Si fingeva malato per andare prima del tempo in pensione: un poliziotto della Polaria, la polizia di frontiera in servizio all’aeroporto Federico Fellini di Miramare, è stato arrestato in esecuzione dell’ordinanza del gip Sonia Pasini come richiesto dal sostituto procuratore Davide Ercolani.

Le accuse sono di truffa ai danni dello Stato e istigazione alla truffa assicurativa. L’agente, M.S., 53 anni, è da questo martedì ai domiciliari.
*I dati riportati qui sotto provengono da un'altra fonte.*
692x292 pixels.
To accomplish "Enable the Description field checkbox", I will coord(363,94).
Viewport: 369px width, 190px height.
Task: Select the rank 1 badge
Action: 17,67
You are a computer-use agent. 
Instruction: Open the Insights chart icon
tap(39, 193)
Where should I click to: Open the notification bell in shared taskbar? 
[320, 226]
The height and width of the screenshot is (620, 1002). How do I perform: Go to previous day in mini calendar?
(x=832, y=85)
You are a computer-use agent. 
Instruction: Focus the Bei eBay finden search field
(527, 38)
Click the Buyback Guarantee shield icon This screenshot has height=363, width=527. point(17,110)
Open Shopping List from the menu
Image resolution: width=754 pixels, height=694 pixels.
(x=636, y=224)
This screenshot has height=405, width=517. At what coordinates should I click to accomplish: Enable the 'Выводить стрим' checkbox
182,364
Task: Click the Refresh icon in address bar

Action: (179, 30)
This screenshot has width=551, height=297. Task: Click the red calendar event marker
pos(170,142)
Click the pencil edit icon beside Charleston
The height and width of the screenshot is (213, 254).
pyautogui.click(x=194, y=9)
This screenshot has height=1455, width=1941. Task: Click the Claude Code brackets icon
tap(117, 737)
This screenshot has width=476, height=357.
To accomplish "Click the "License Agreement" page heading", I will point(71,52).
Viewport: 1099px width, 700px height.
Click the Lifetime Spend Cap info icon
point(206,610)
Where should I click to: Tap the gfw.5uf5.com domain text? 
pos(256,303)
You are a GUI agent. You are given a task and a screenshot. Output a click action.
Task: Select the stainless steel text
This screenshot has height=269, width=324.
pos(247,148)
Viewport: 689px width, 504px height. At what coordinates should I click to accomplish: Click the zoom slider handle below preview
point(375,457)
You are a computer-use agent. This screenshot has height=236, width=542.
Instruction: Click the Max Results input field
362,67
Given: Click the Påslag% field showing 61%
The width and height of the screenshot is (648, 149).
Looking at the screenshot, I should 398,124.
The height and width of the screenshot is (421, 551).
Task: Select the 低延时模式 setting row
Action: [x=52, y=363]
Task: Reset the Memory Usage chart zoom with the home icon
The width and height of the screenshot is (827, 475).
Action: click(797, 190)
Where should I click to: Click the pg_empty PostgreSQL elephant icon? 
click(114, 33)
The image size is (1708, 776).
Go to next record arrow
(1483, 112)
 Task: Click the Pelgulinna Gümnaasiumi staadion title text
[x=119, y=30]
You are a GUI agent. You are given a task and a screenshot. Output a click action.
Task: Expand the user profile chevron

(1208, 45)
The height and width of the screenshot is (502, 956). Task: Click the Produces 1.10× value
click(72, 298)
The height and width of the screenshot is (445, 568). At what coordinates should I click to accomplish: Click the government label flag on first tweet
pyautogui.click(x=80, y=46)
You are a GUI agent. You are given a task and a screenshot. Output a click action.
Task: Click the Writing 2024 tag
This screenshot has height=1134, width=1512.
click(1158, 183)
Le indagini affidate allo stesso corpo di polizia della Polaria, fatte di pedinamenti e intercettazioni telefoniche, hanno messo in evidenza come dal 2014 ad oggi l’agente avesse prodotto certificati per malattie inesistenti, come ernia del disco e sciatalgie, producendo un danno per le casse dello Stato di almeno 65mila euro lordi.

Secondo gli investigatori, il poliziotto voleva andare in pensione prima del tempo e per giustificare la domanda di congedo diceva di essere sofferente, oltre ad assentarsi dal lavoro per giorni di malattia pagati senza averne il diritto. Per quanto riguarda la truffa assicurativa, gli inquirenti – mentre stavano indagando sul poliziotto per l’assenteismo – hanno scoperto che aveva consigliato ad un romeno di raccontare una falsa dinamica di un incidente all’assicurazione. Quando il romeno autonomamente aveva organizzato la truffa, il poliziotto pur sapendo tutto ha omesso di denunciarlo, venendo meno ad un obbligo di servizio.